Yesterday, Ed Cooper, Vice President for Public Affairs of Total Wine & More made the case for giving consumers a seat at the table before the Alcohol Task Force. He reiterated the need to stop burdening consumers with unnecessary costs, and work towards establishing a more fair system of regulation.
Read his testimony in full below:
"Good afternoon. My name is Edward Cooper and I am the Vice President for Public Affairs and Community Relations for Total Wine & More, an alcohol beverage retailer with 159 stores in 20 states, including 4 in the Commonwealth of Massachusetts; in Natick, Everett, Shrewsbury and Danvers.
Thank you to Treasurer Goldberg, Executive Director Sacramone, Chairman Russell and the members of the Task Force for convening this hearing, and for the opportunity to testify today.
Our presence in Massachusetts has brought over 200 jobs to the Commonwealth. By company policy, the vast majority of which are full time with full benefits. This is not only unusual for the retail alcohol business – where the staff of most smaller independent retailers consists of owner/operators and mostly part-time employees – but runs counter to preconceived ideas of what it means to be a large national retailer. Additionally, we provide extensive education and training for our team members and opportunities for advancement within the company.

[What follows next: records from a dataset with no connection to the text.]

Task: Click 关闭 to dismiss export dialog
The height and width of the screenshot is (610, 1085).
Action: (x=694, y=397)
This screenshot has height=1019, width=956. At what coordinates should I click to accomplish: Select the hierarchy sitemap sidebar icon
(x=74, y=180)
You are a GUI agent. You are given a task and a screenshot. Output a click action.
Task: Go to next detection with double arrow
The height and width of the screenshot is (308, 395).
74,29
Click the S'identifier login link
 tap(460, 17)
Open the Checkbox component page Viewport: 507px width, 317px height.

We provide our local store teams with decision making authority to seek out and purchase fresh, local products and we are proud to offer a wide range of craft and small batch beer, wine and spirits produced in Massachusetts.
Our commitment to our team members is just one way we distinguish ourselves.

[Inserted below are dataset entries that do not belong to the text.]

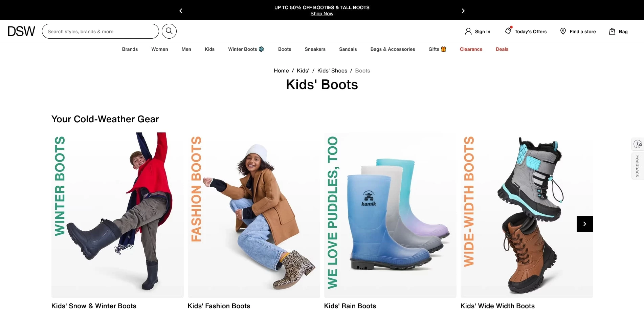Screen dimensions: 644x314
Task: Click the Gifts menu with present icon
Action: coord(437,49)
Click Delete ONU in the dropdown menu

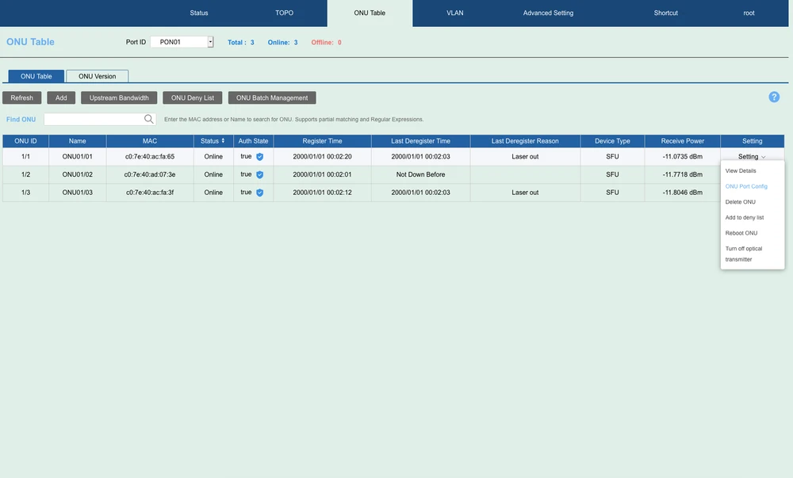click(740, 202)
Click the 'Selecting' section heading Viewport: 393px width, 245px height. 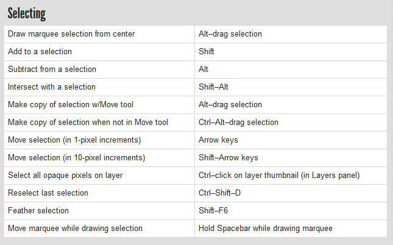26,13
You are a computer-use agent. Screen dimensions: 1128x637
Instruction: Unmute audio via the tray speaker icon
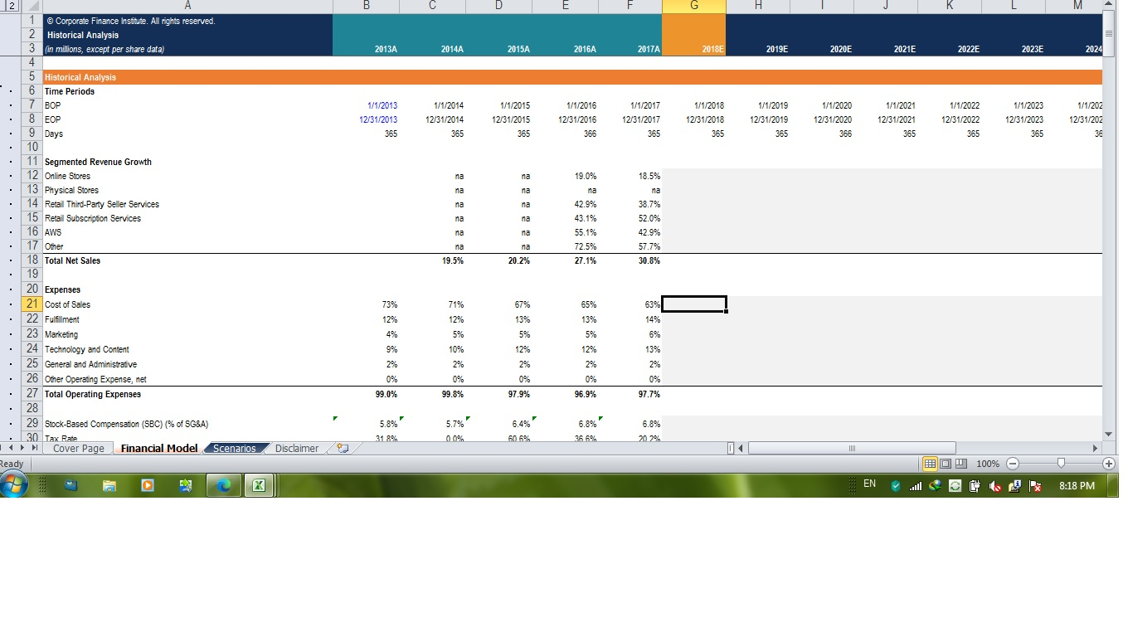click(995, 485)
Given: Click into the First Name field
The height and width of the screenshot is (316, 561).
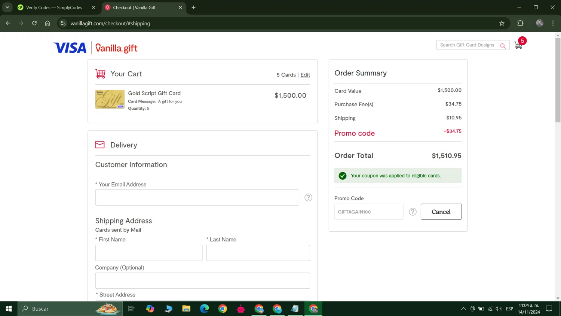Looking at the screenshot, I should (x=149, y=253).
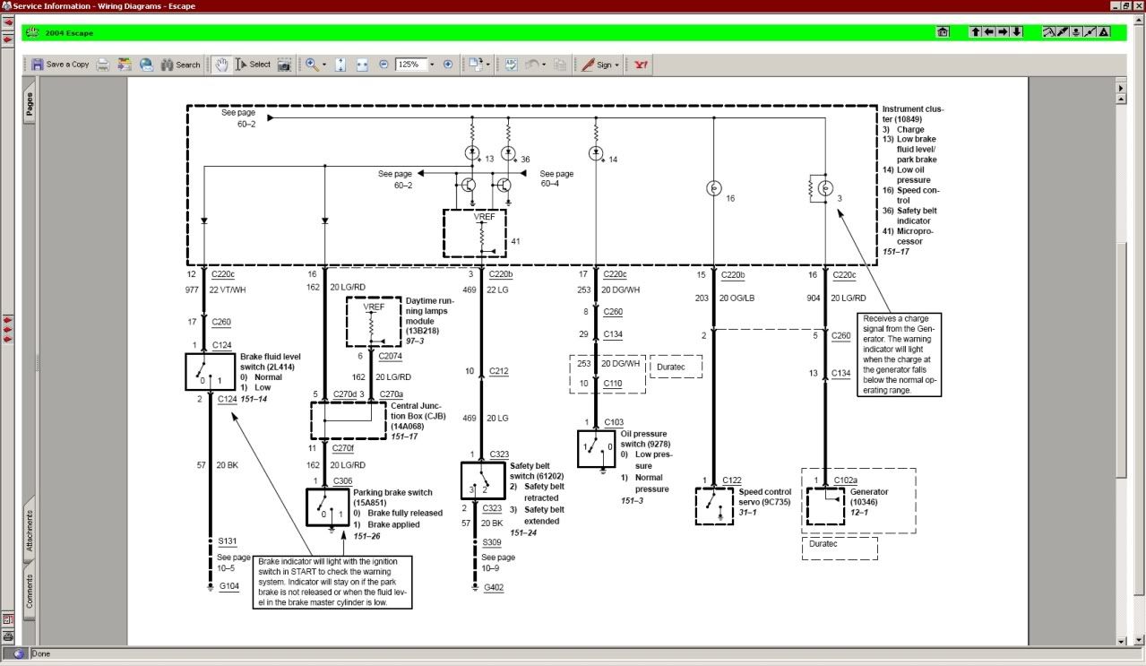
Task: Click the plus zoom in button
Action: [x=449, y=65]
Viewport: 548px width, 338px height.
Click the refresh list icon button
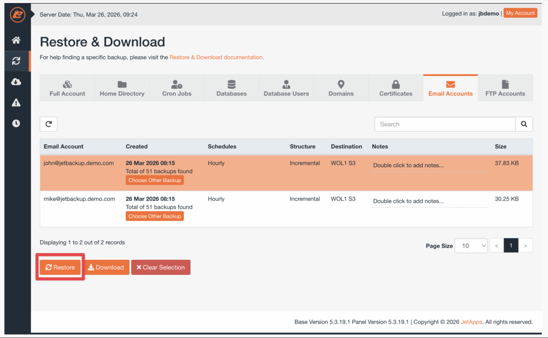click(49, 124)
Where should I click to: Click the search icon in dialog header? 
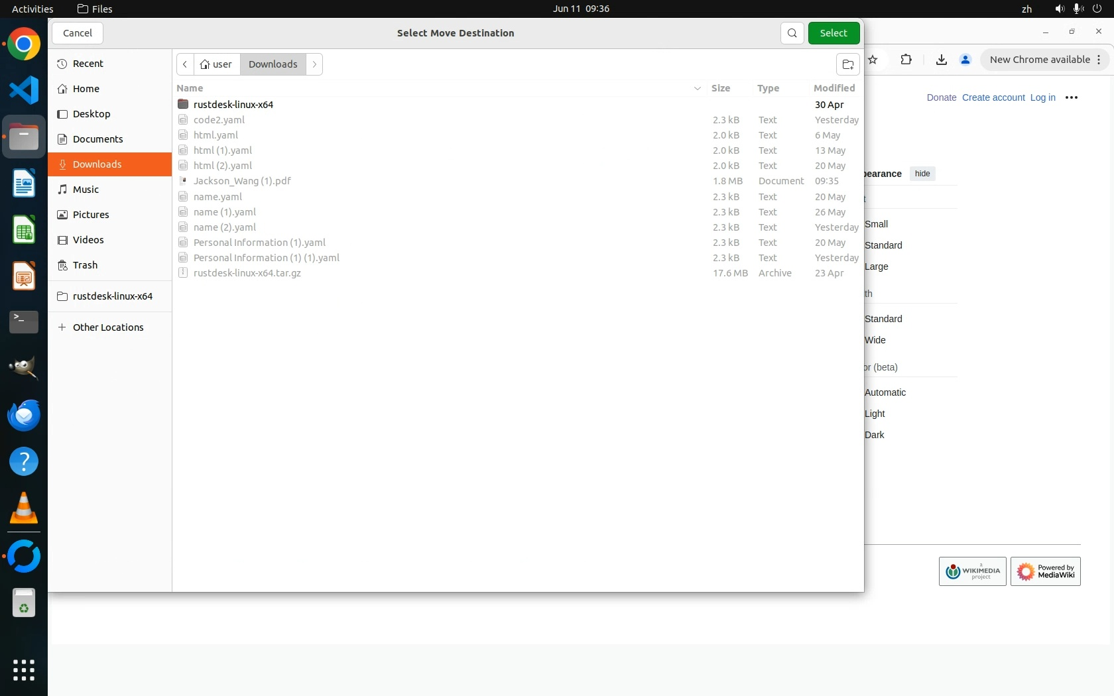point(792,33)
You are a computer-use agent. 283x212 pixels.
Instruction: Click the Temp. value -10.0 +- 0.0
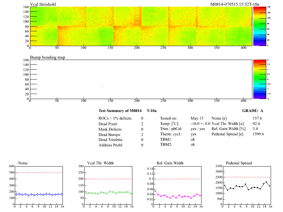[200, 124]
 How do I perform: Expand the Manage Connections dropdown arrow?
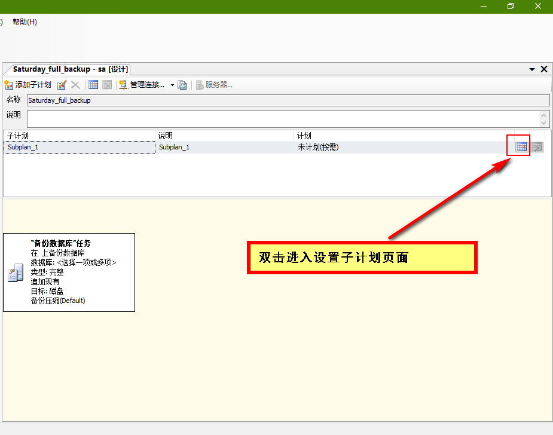click(x=172, y=85)
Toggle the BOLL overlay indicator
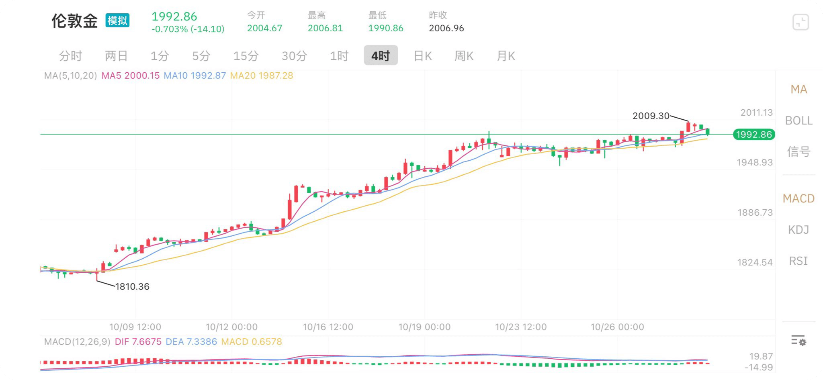 point(798,121)
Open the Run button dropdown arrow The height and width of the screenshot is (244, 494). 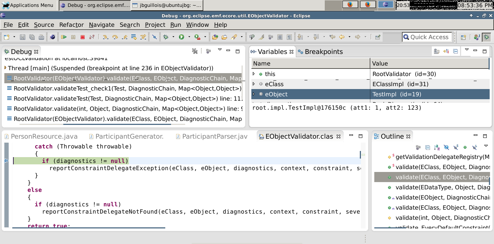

We work hard to know our customers and actively participate in the communities we serve. We have already supported hundreds of charitable organizations in Massachusetts, including significant contributions made at our store openings -- to the Center for the Arts in Natick, Project Bread in Everett, Mechanics Hall in Worcester through our Shrewsbury store and to Northeast ARC in Danvers.
We are committed to our team members, we are committed to our communities, and we are most certainly committed to our consumers. It is on behalf of the consumer that I am pleased to offer today two suggestions for reform of the alcohol beverage industry in Massachusetts.
As an important lead-in to both of these proposals, I want to state definitively that Total Wine & More recognizes, supports, and intends to adhere to the Massachusetts regulation that alcohol not be sold below cost. As you have been aware from previous testimony, wholesalers make available to all retailers discounts for product bought in certain quantities. It’s a simple bulk buying discount -- retailers buy X amount of product over Y months and the wholesaler provides a discount for the purchase. Total Wine & More often qualifies for these discounts, which lowers our cost.
However, we are NOT currently allowed to pass this discount onto our customers, even after we have fully earned the discount, paid for the product, stocked the items on our shelves and started to sell that inventory of goods to our customers. So even though we paid a certain discounted price for the product, we are required by current Massachusetts law – as it has been recently interpreted – our customers will continue to pay an artificially inflated price, well above our actual cost.
That’s a bad deal for Massachusetts consumers.
But, there’s a way to fix this problem.
Distributors, retailers and regulators need to work together to formulate sensible changes to regulations and our own business processes to accurately calculate cost - in real time. Quite simply, if a retailer earns the discount it ought to take that discount when earned. If the current interpretation of the rule is allowed to stand, quite simply retailers will have to price artificially above cost, which harms Massachusetts consumers.
A second issue I’d like to raise is the use of retailer-backed coupons for purchase of alcohol, which are widely permissible throughout the nation. Already in the Commonwealth of Massachusetts, consumers can access coupons issued by the producers for redemption by mail. But alcohol retailers cannot establish loyalty programs or give coupons to our customers. This differential treatment among member participants in the three-tier system runs counter to the principles of equal treatment that are firmly embedded in MA alcohol beverage laws. It also imposes unnecessary barriers on consumers who desire greater convenience and easy access to prompt redemption of coupons.
In my written submission to the Task Force, I cited a number of studies that indicated a mutual benefit to both retailers and consumers through the use of retailer-backed coupons. They made two important conclusions:
First, at a time of challenges to the retail sector, coupons would inject an additional $80-85 million into local, brick and mortar sales that cannot be lost to online stores or other states. Therefore, retailer-based coupons can be a critical business tool to allow Massachusetts retailers to better compete with retailers in lower-cost states like New Hampshire. Second, the use of retail coupons benefits the consumer reducing their overall spending burden. It especially benefits lower-income consumers who the data show are more dependent on coupons for retail shopping.
Quite simply, the data show that coupons allow local retailers to gain more business and consumers achieve more savings. At Total Wine & More we have a relentless focus on providing our customers with great selection and service at low prices.
At our executive and board meetings, an empty chair is at the table representing our customers -- reminding our leadership to remain focused on the consumer. As you consider testimony and other input from all three tiers of this industry, I encourage this Task Force to retain a similar focus on behalf of Massachusetts consumers.
Thank you for the opportunity to present to you today, for the process you are undertaking, and I welcome any questions."